**DIRECTIONS:** Reproduce the material from the line containing "At what coordinates" through the end, with "toggle" renamed to "switch" and everything else left unchanged. Omit the pictures from your answer.

**DATA SHOWN:**
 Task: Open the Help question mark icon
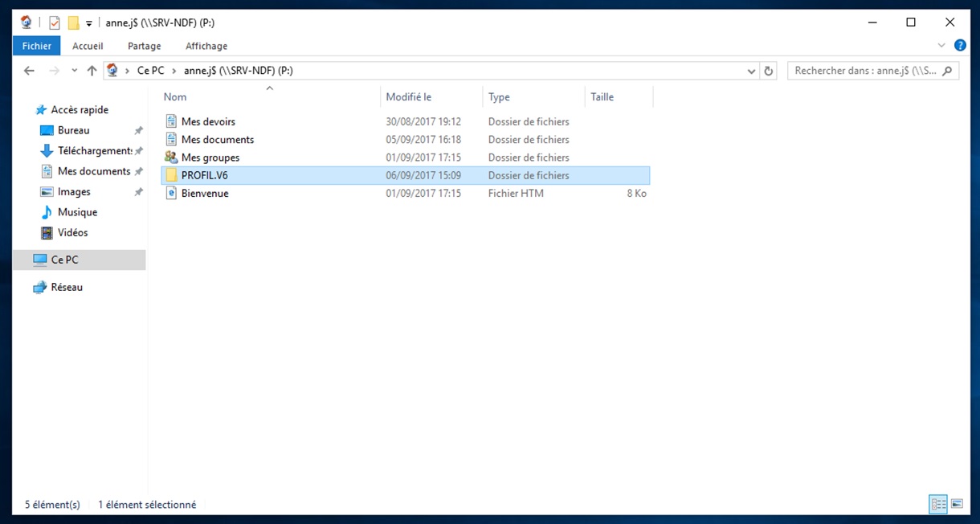tap(959, 46)
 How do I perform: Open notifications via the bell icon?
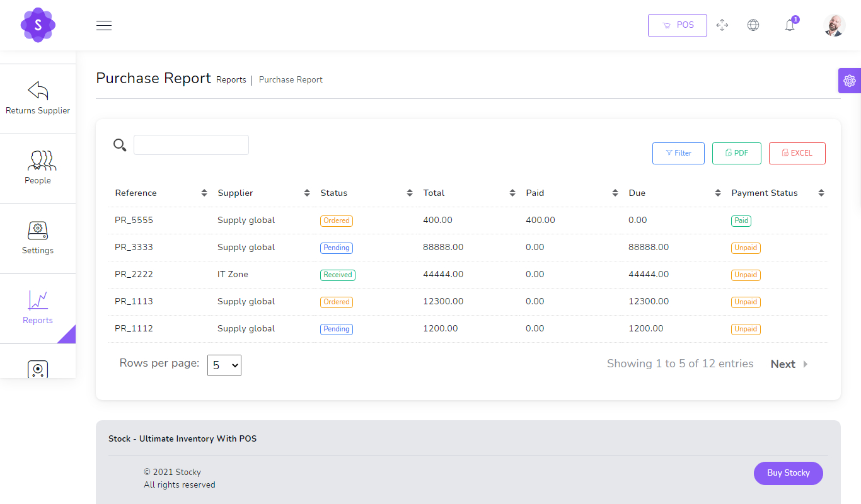[x=789, y=25]
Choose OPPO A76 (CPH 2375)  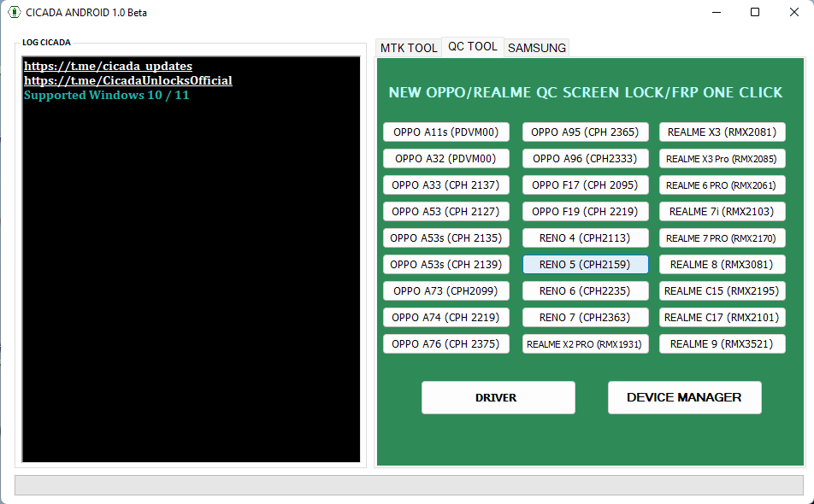pyautogui.click(x=445, y=344)
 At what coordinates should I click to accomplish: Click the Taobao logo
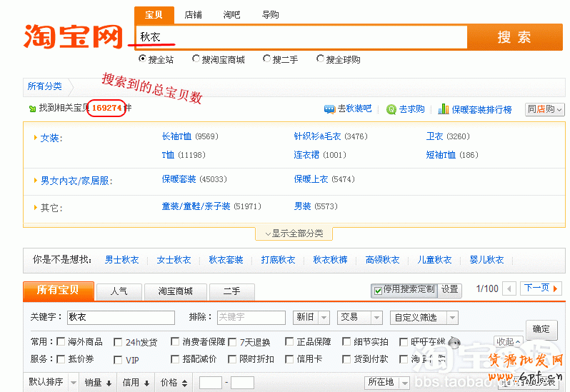[x=74, y=36]
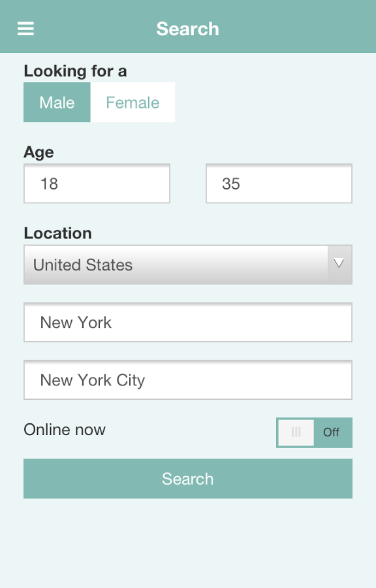Viewport: 376px width, 588px height.
Task: Click the Location heading label
Action: tap(57, 233)
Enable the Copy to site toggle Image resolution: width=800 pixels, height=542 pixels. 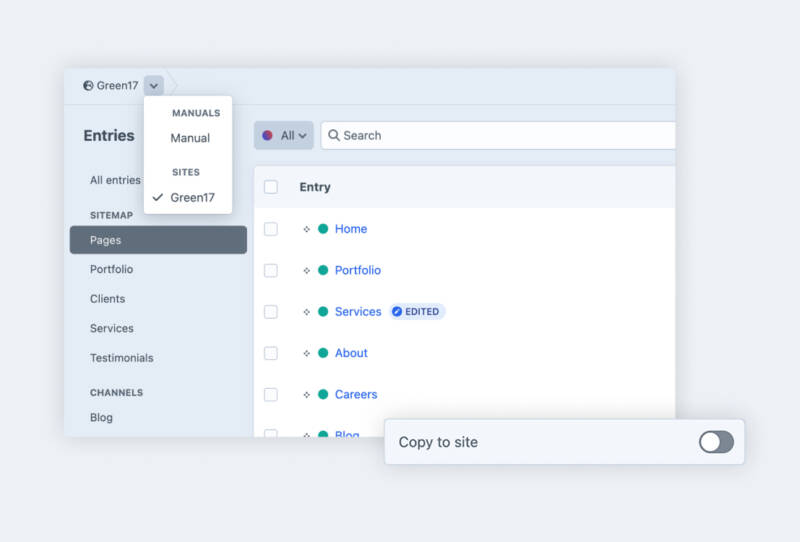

**FINAL ANSWER:**
 At what coordinates should I click to accomplish: Click the Taobao logo
[x=74, y=36]
Viewport: 376px width, 588px height.
Task: Click the Location heading label
Action: tap(57, 233)
Enable the Copy to site switch Image resolution: width=800 pixels, height=542 pixels. 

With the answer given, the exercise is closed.